The nature of public dissent has changed with rapidly advancing technology. People are organized on Facebook and mobilized with a hashtag. When every human being with an internet connection and a phone can become a journalist we are more capable than ever of experiencing revolutionary movements through the eyes of participants. What better tool than a 360 Vuze camera to document historic moments? The immersive nature of VR and the empathy such immersion elicits, is quietly starting to insert itself into activist spaces, giving us an opportunity to experience the passion and energy of these movements first hand.
Last week we saw a group of school kids mobilize a nation after their fellow students were murdered in yet another school shooting, this time in Marjory Stoneman Douglas High School in Parkland Florida. According to the USA today, the March For Our Lives protest was “the largest single day protest in the history of the nation’s capital.” An historic event, and one we are able to experience personally with 360 footage.
Ian Garret was able to attend one such protest. Ian reflected on what motivated him to attend the March For Our Lives protest in Toronto.
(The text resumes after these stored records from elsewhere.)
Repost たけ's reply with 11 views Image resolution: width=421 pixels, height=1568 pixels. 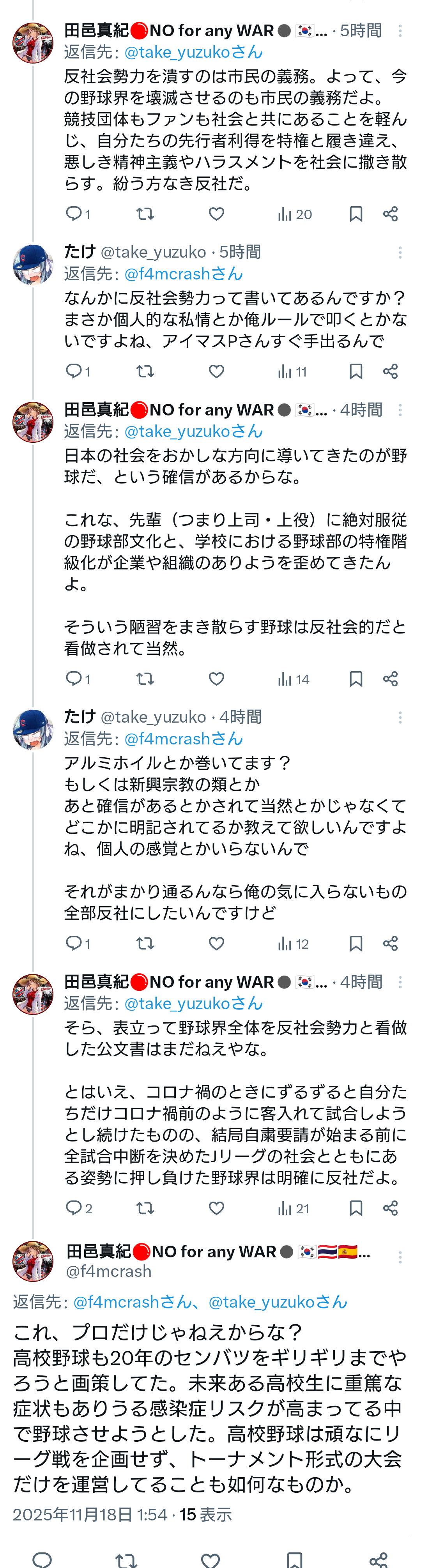click(x=145, y=371)
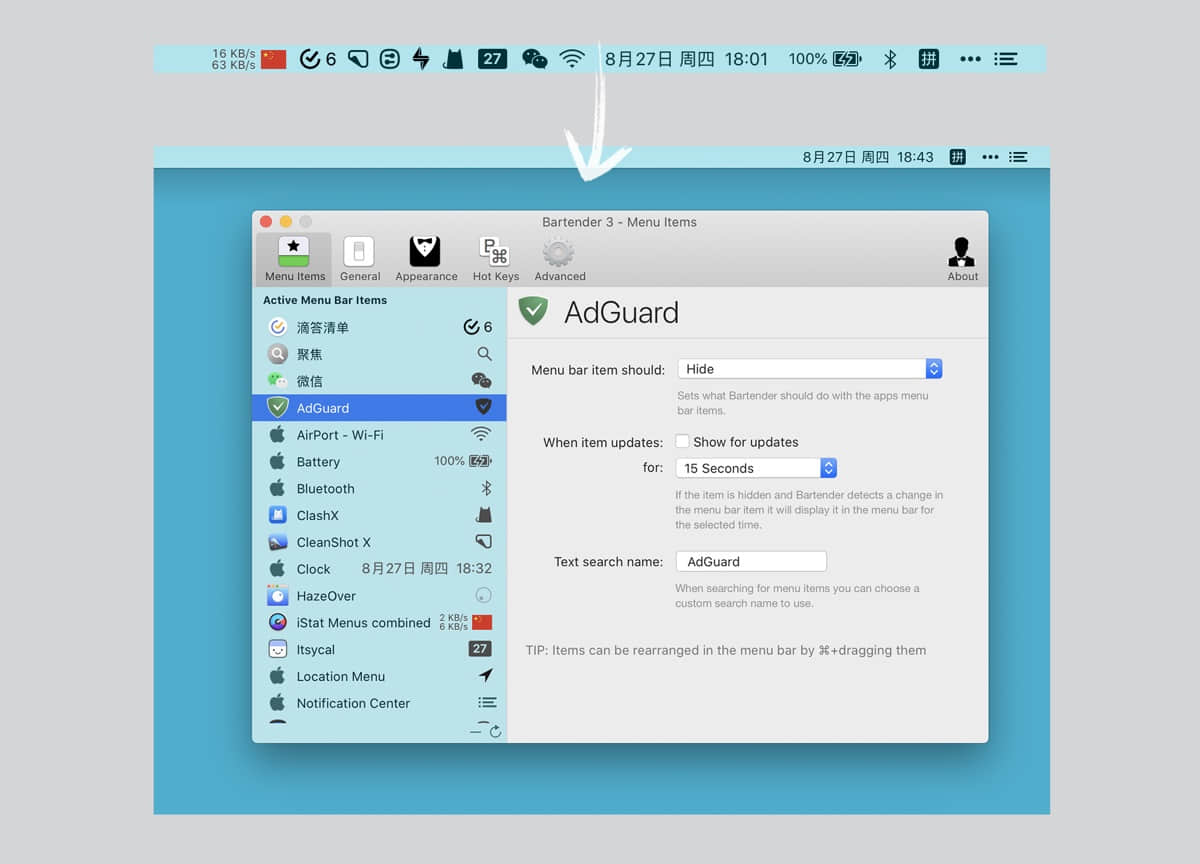The height and width of the screenshot is (864, 1200).
Task: Click the Pinyin input source menu bar icon
Action: pyautogui.click(x=958, y=157)
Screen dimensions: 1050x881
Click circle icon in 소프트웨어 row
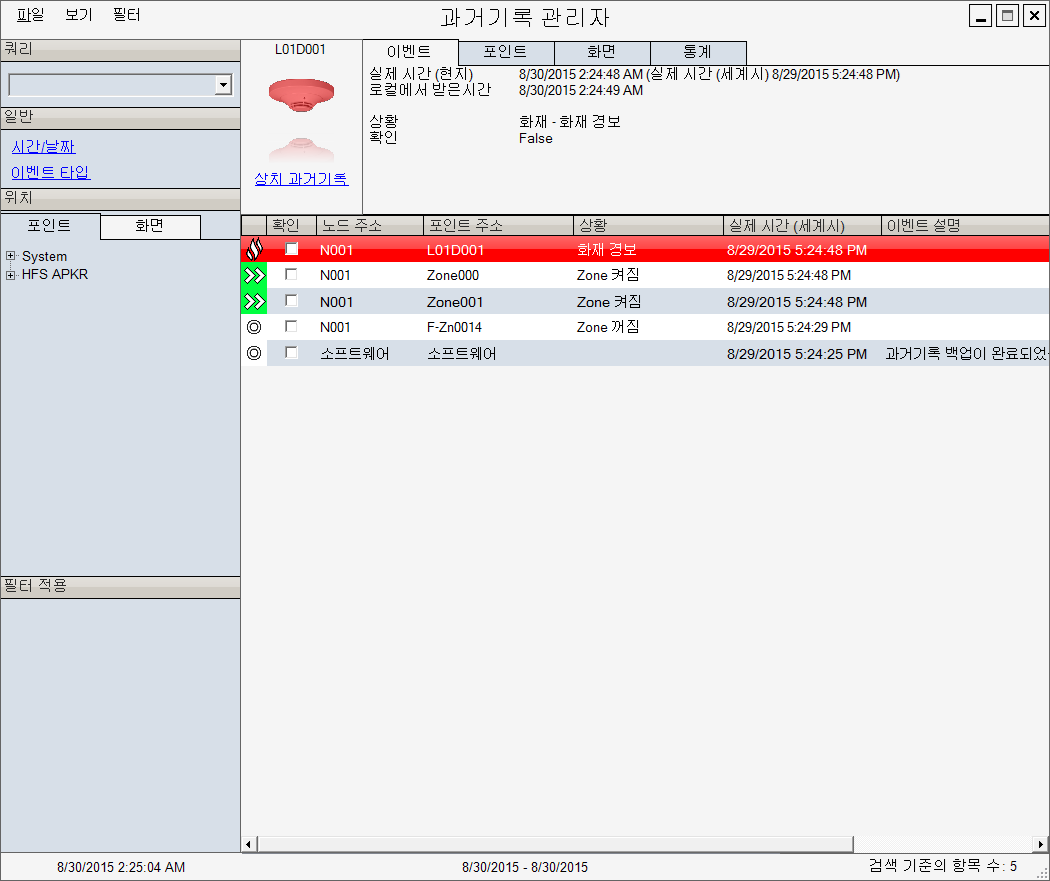click(x=254, y=353)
“I grew up in Los Angeles. In 1997, the Bank of America shootout happened about a mile or two from my high school and we were on lock down. Then in 1999, Columbine was on my 17th birthday. So I can appreciate the fear of being at threat and my adult life has been framed by these school shootings. And, I keep thinking that with this going on and on that there are now adults whose entire lives are framed by this type of threat. It was weird. We, though locked down, didn’t actually get any closer to danger than hearing it in the distance. But, even then, at that distance, it’s a stressful way to exist. I don’t think anyone should have to feel under threat like that anywhere.”
When asked why he brought his camera, Ian responded:
“I thought there must be people who didn’t know about the details, or couldn’t be there and wanted to, or were afraid. I don’t think you should necessarily be afraid to be downtown Toronto on a Saturday morning, but, still there is always the chance, since it is a threat to someone’s identity. I know there are any number of causes which I would have wanted to support, or seen people supporting, or which I have tried to convey that I’ve attended. It was one of the first thoughts that I had.
Like, I have this tool. And this tool is one which is being shown to provide a sense of presence and a sense of empathy. Wouldn’t it be cool to be able to share this with someone so that they can have a sense of solidarity and a sense of sanity for thinking something needs to change.”
Imagine being present during Martin Luther King’s speech. Or Ghandi’s Salt March. Or facing down tanks in Tiananmen square. It is well known that VR affords us an opportunity to experience empathy in a way that cannot be replicated in the real world. With 360 video we are now capable of experiencing history from the perspective of those who make it.